(DATA FOR THE TASK):
-*-
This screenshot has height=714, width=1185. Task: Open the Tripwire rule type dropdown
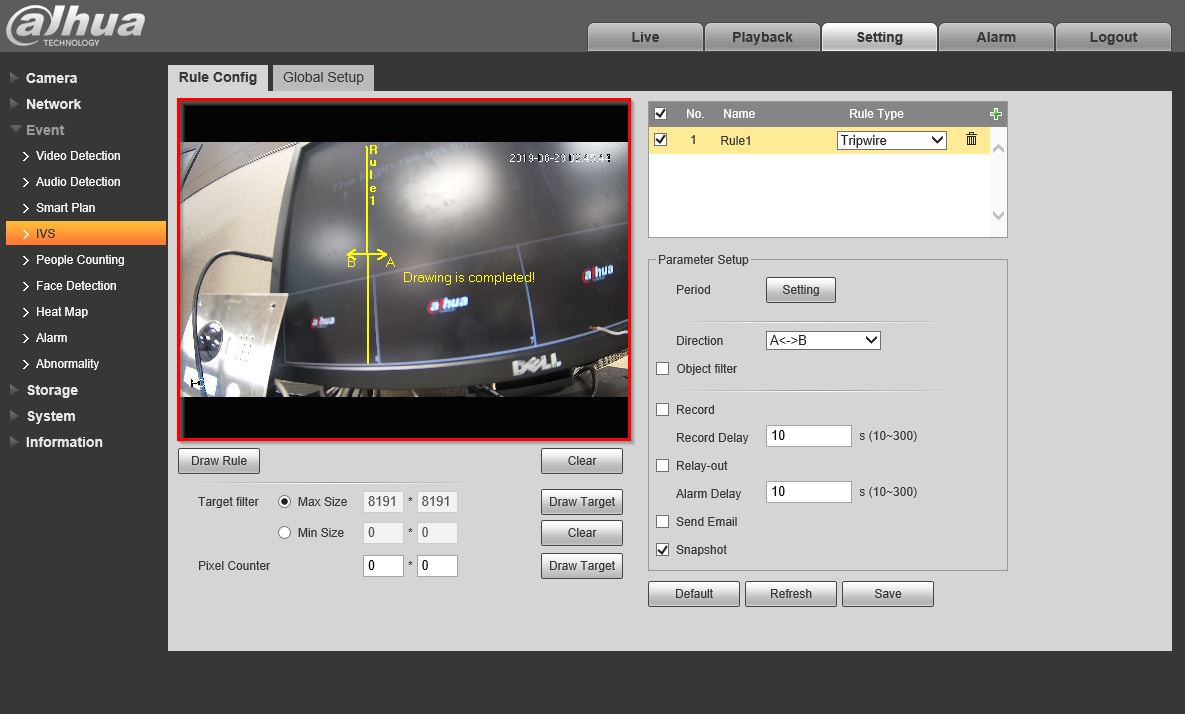tap(891, 141)
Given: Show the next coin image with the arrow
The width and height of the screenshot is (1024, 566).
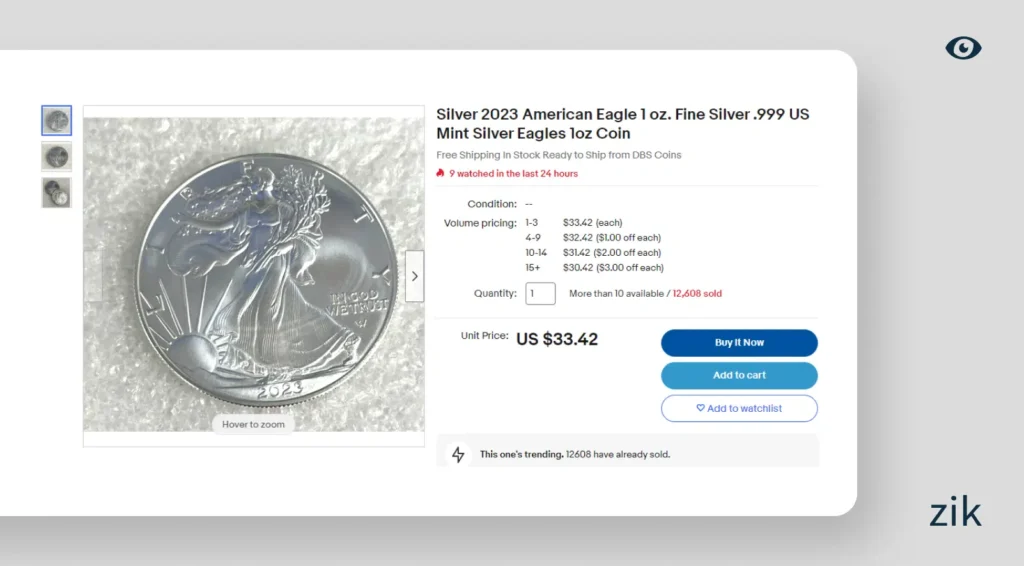Looking at the screenshot, I should point(414,276).
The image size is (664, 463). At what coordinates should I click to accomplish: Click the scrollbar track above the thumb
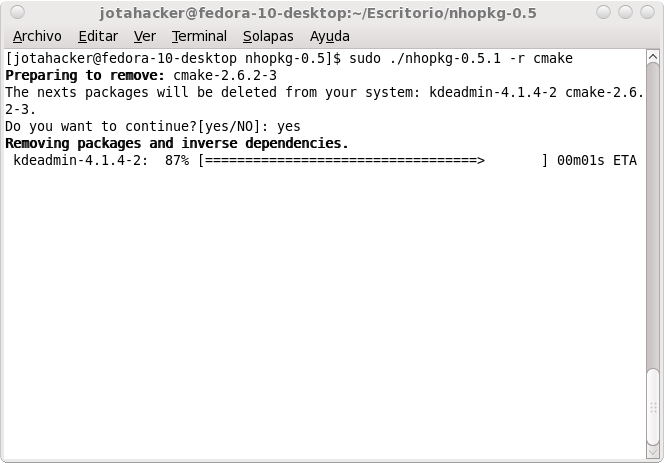coord(653,215)
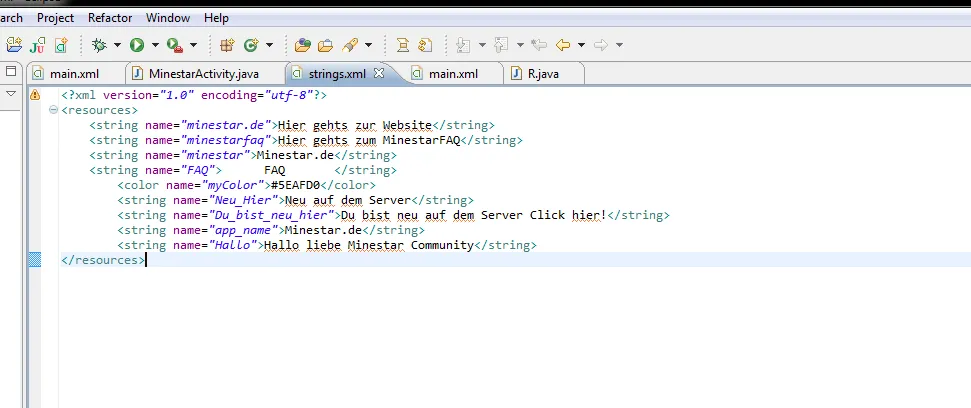The height and width of the screenshot is (408, 971).
Task: Click the Last Edit Location icon
Action: pyautogui.click(x=539, y=45)
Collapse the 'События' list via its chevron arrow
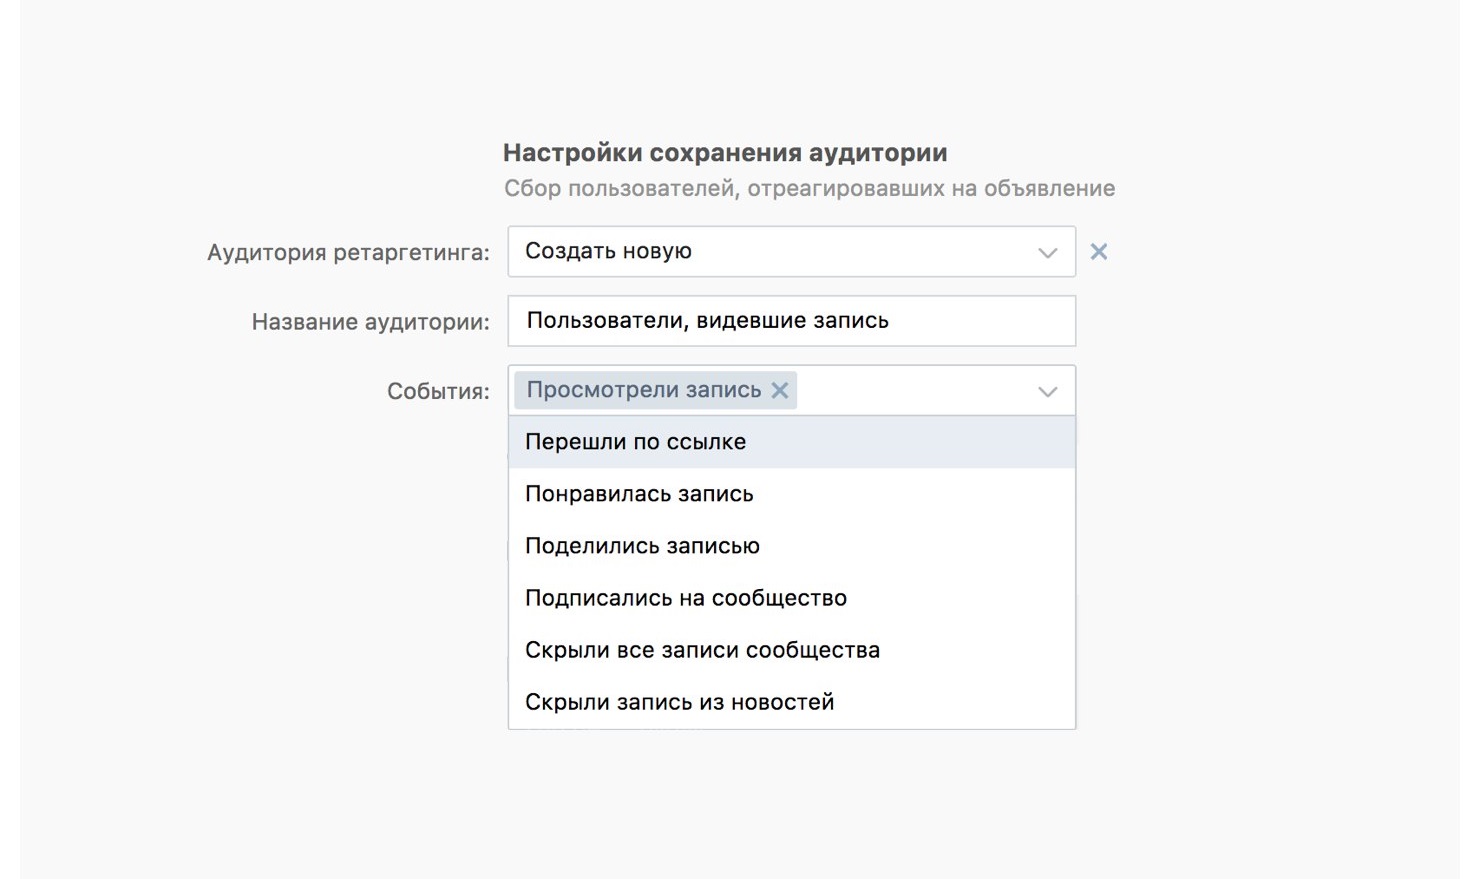The height and width of the screenshot is (879, 1480). pos(1047,391)
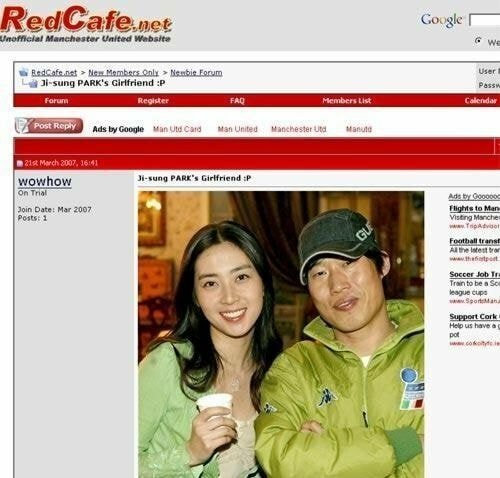Click the RedCafe.net site logo
Viewport: 500px width, 478px height.
86,24
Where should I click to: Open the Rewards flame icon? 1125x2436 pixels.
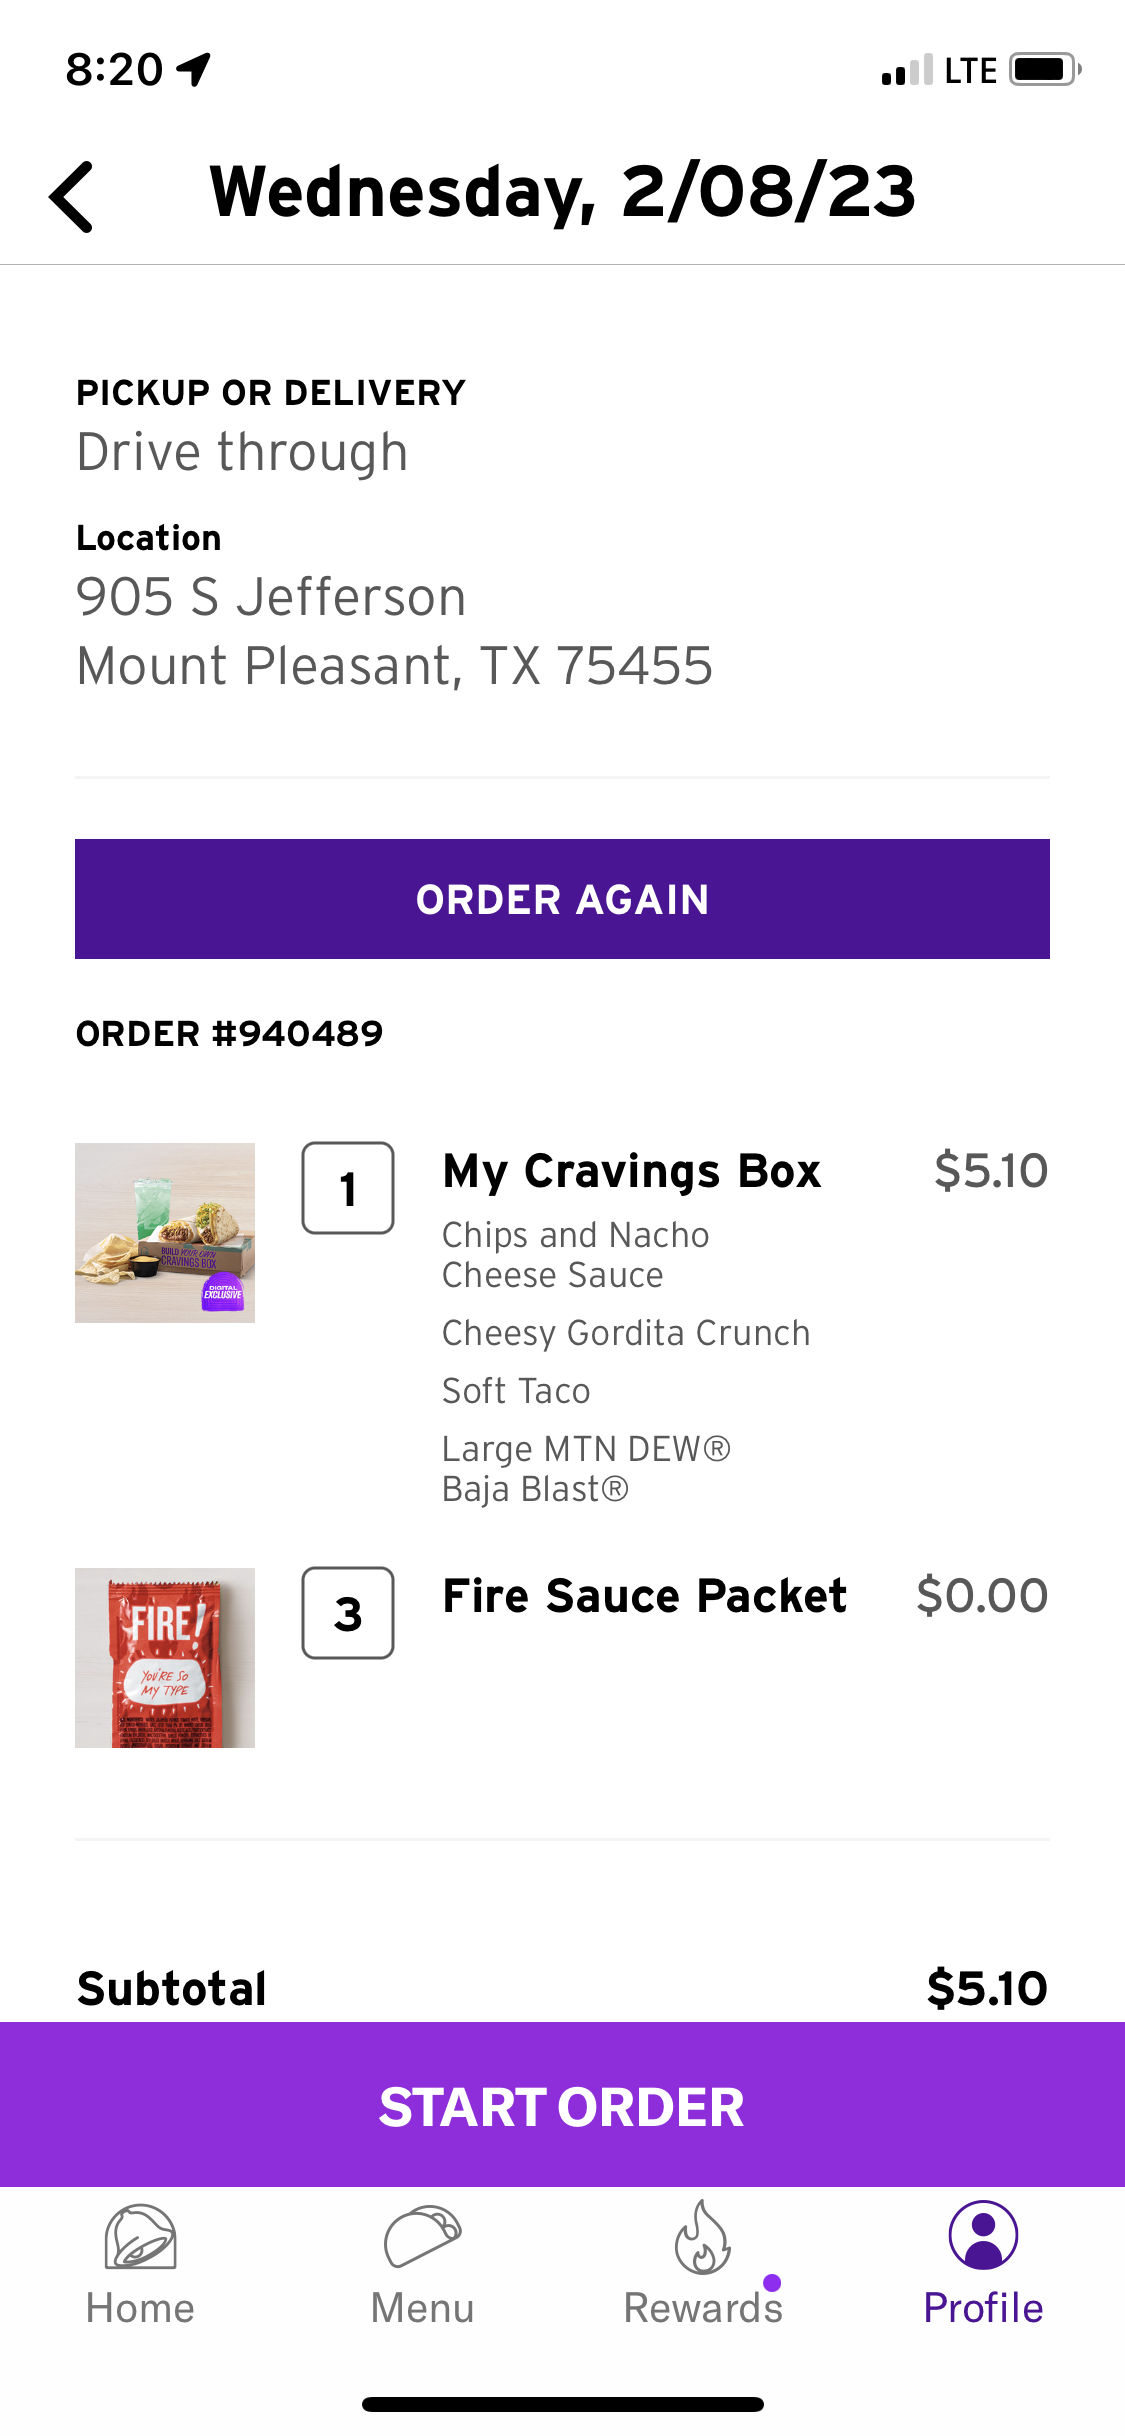(x=702, y=2238)
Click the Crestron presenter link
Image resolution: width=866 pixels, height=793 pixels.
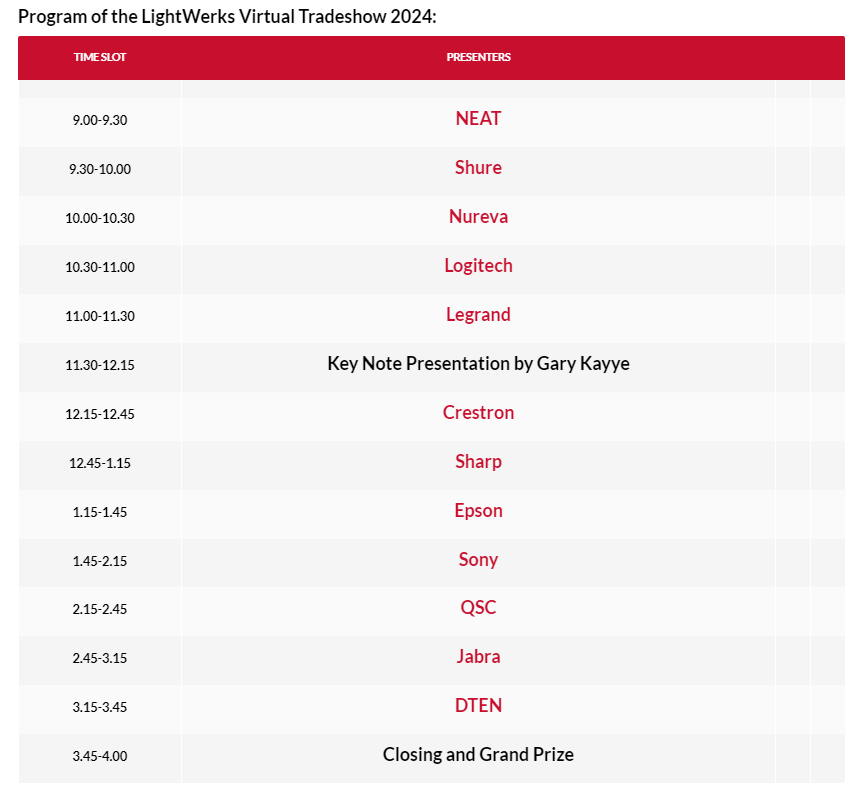pos(478,412)
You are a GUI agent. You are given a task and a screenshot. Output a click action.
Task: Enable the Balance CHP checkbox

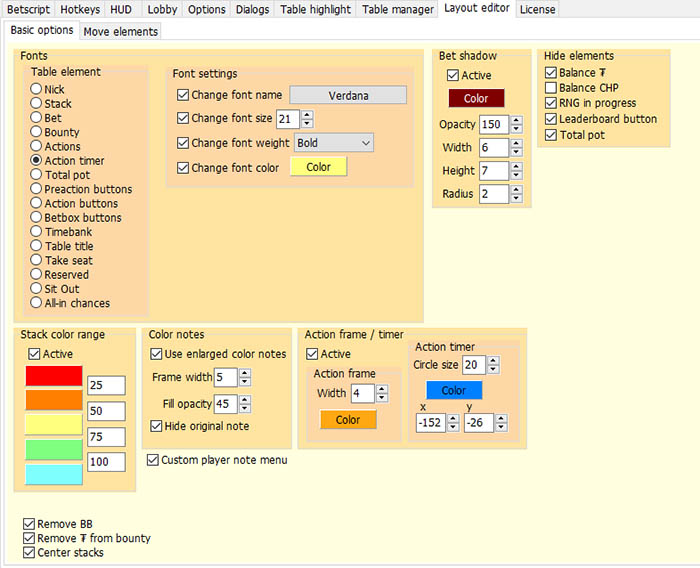(x=551, y=88)
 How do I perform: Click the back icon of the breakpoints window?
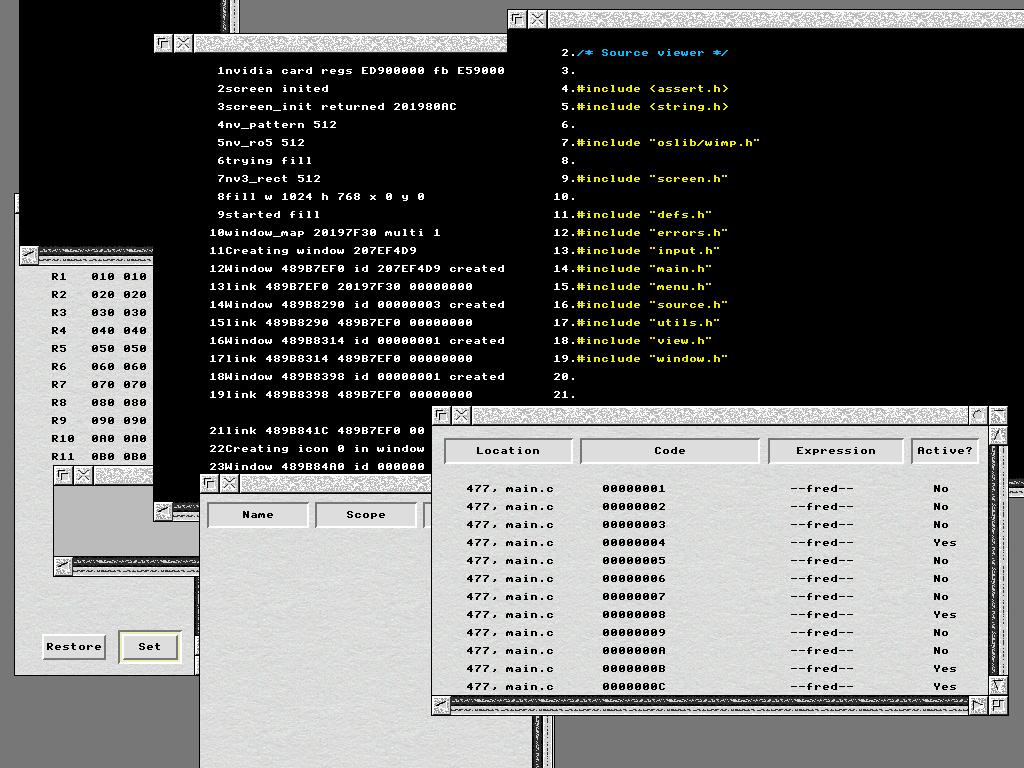[x=441, y=415]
-*-
(PROBLEM TO SOLVE): Write out all the entries word for word, but skip any images.

(RESPONSE TO THIS EXERCISE):
This screenshot has height=714, width=1185. Task: Open the Tripwire rule type dropdown
tap(891, 141)
Given: Show the next coin image with the arrow
The width and height of the screenshot is (1024, 566).
Looking at the screenshot, I should point(414,276).
The image size is (664, 463). At what coordinates should I click to accomplish: Click the scrollbar track above the thumb
coord(653,215)
The height and width of the screenshot is (408, 971).
Task: Click the Last Edit Location icon
Action: pyautogui.click(x=539, y=45)
Collapse the 'События' list via its chevron arrow
The height and width of the screenshot is (879, 1480). pos(1047,391)
Click the RedCafe.net site logo
Viewport: 500px width, 478px height.
86,24
Where should I click to: Open the Rewards flame icon? 1125x2436 pixels.
(x=702, y=2238)
Click the Crestron presenter link
Image resolution: width=866 pixels, height=793 pixels.
pos(478,412)
You are a GUI agent. You are given a task and a screenshot. Output a click action.
Task: Enable the Balance CHP checkbox

(x=551, y=88)
 How do I perform: Click the back icon of the breakpoints window?
[x=441, y=415]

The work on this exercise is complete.